→ **WORK INSTRUCTIONS**: Copy the listing below word for word, leaving out the pictures.

___ ENTRIES ___

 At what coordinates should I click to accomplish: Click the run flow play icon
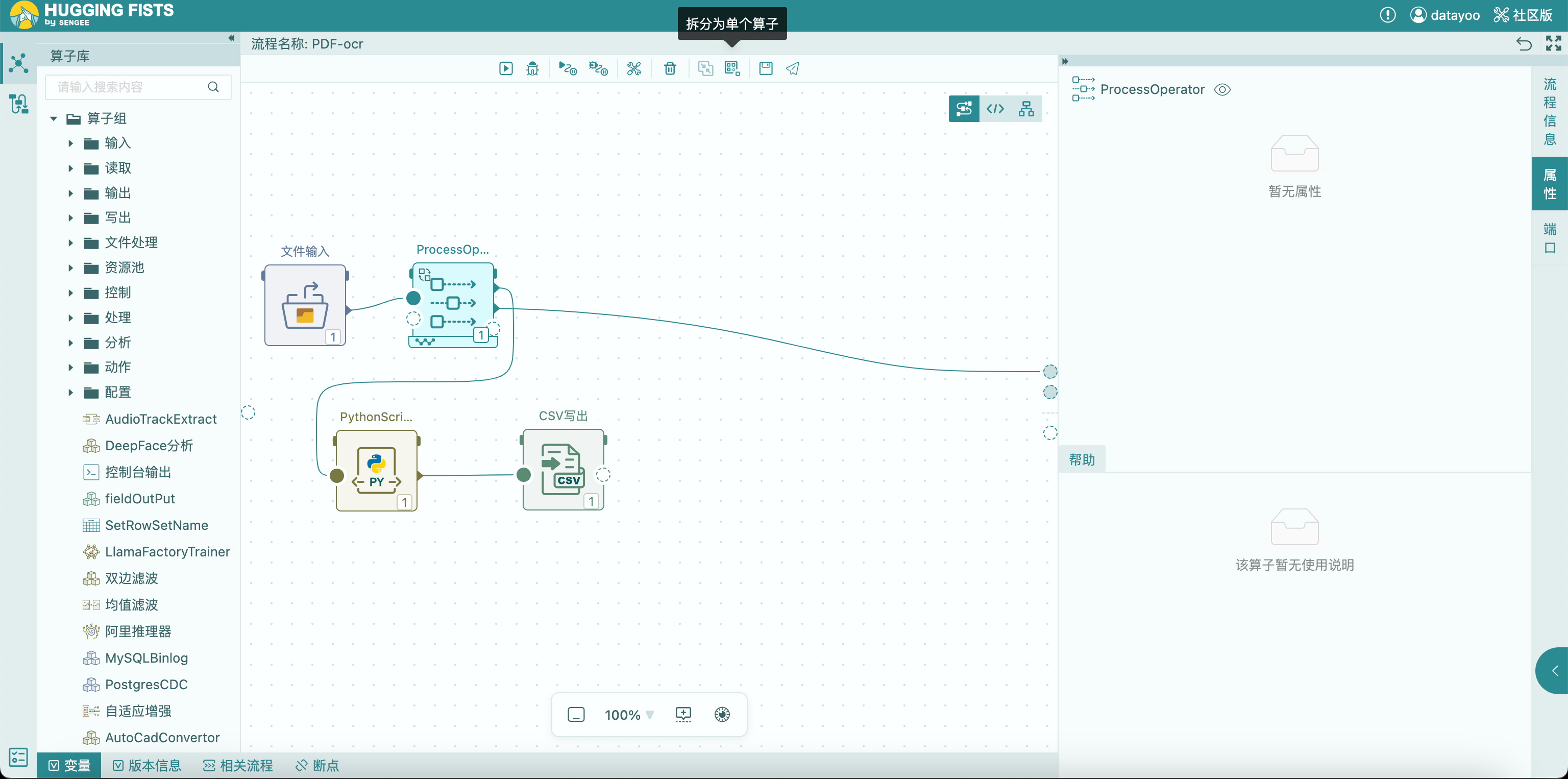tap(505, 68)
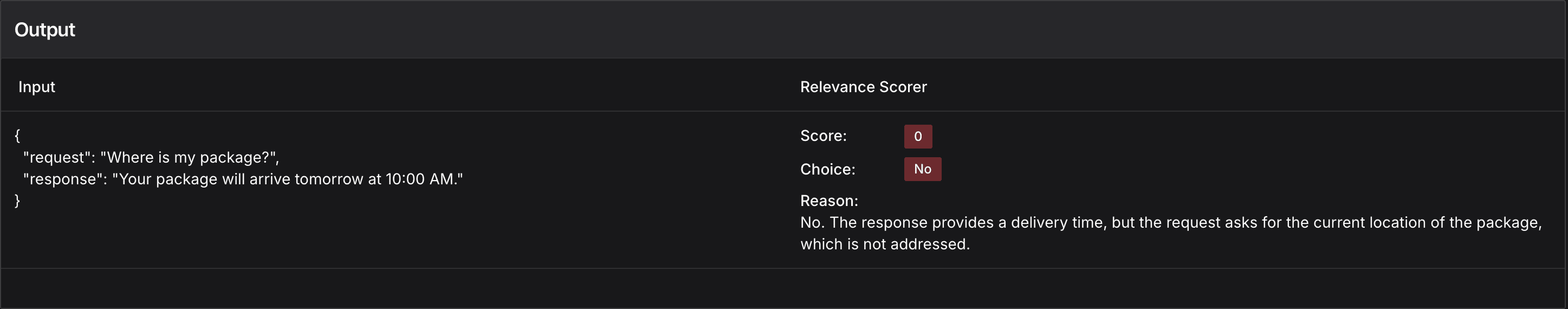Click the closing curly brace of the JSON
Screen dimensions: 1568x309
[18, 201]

___

→ **SOLVED EXERCISE**:
 At what coordinates should I click to accomplish: Click the run flow play icon
tap(505, 68)
Click the closing curly brace of the JSON
Screen dimensions: 1568x309
[18, 201]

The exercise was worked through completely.